The book begins sweetly, taking on the tone of a young adult novel while describing the happy life of Deepa, the only child of two progressive physicians. But violence and chaos mark the summer of 1947 with India on “the verge of a war with itself.” The brutality and separations haunt survivors long afterwards, lingering for generations. For those who witnessed the atrocities, “Distance and time were inconsequential.” Collective grief ensures loneliness, trust is fragile, and parents struggle to explain events to their children. Withholding information about a child’s father, conceived during the chaos, is cruel. Learning horrific truths about a parent’s role in atrocities is perhaps even worse.
Deepa bears a son, Vijay, who searches for the father he never met and answers about his mother’s resentment. A search in India and Pakistan separates him from his daughter, Shanti, who is 10 and raised in the United States.
Every character, during the days of Partition and long afterward, is left feeling as if he or she could have done more – displayed more grace, more compassion, more patience.
Unlikely friendships that cross generations and cultures bring comfort, new perspectives and even rescue. For Vijay, it’s Miss Trudy – his mother’s friend who cares for him and treats him as her own. His mother was stern, ensuring completion of homework, assigning extra math problems to do and books to read, providing shelter and food. Yet “Miss Trudy taught him how to make dough rise for bread, how to sew on a button, how to draw a dragon, kick a football…. She tended to his skinned knees, comforted him when his classmates called him a half-caste bastard. Miss Trudy let him be weak, so that when his mother picked him up in the evenings, he could pretend to be strong.”
Deepa is furious after Miss Trudy poses the boy's questions about Vijay’s father. More than anything, Deepa feels “betrayal… sudden understanding about the special closeness her son shared with his babysitter, instead of his own mother.”
Years later, Shanti, wonders why Vijay, her father, was so distant, spending so much time in India. In her forties, she forms and embraces a friendship with an elderly widow next door, whose husband committed suicide, and the two women share details from their pasts.

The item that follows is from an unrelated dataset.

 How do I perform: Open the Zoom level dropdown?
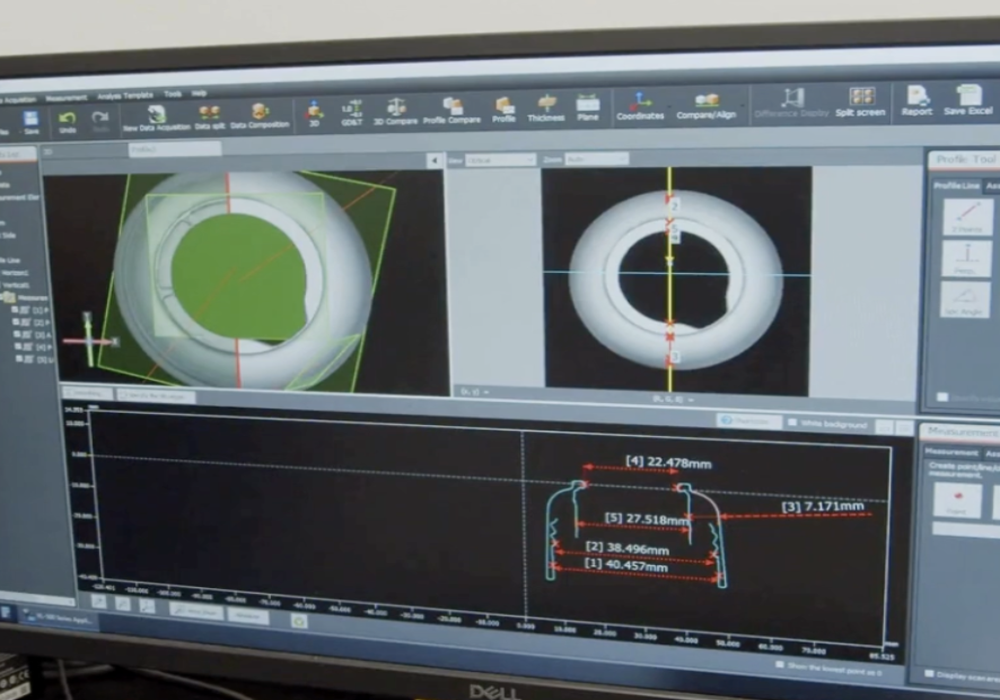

Sharing stories and close listening pays dividends as Shanti finds the widow’s husband on a website that documents Partition experiences, and the widow locates the sister of Vijay’s father, Shanti’s grandfather, in Pakistan.

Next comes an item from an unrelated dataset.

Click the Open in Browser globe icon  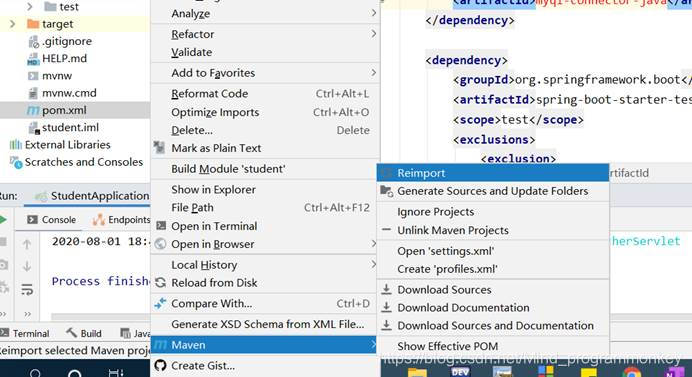click(161, 244)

Planning for Partition and the aftermath with mass migration, surging resentment and violence, spanned a few months, but the rebirth, renewal, and forgiveness required years.
Shanti spent only a few days at a time with her father, but is grateful to have known his love. “She didn’t have it for long enough. But now, in her forties, she felt it stronger than ever. She would hold on tight to it and never let it go.” Love, however brief, is embedded in memories, providing strength to trust and care for others even while handling loss.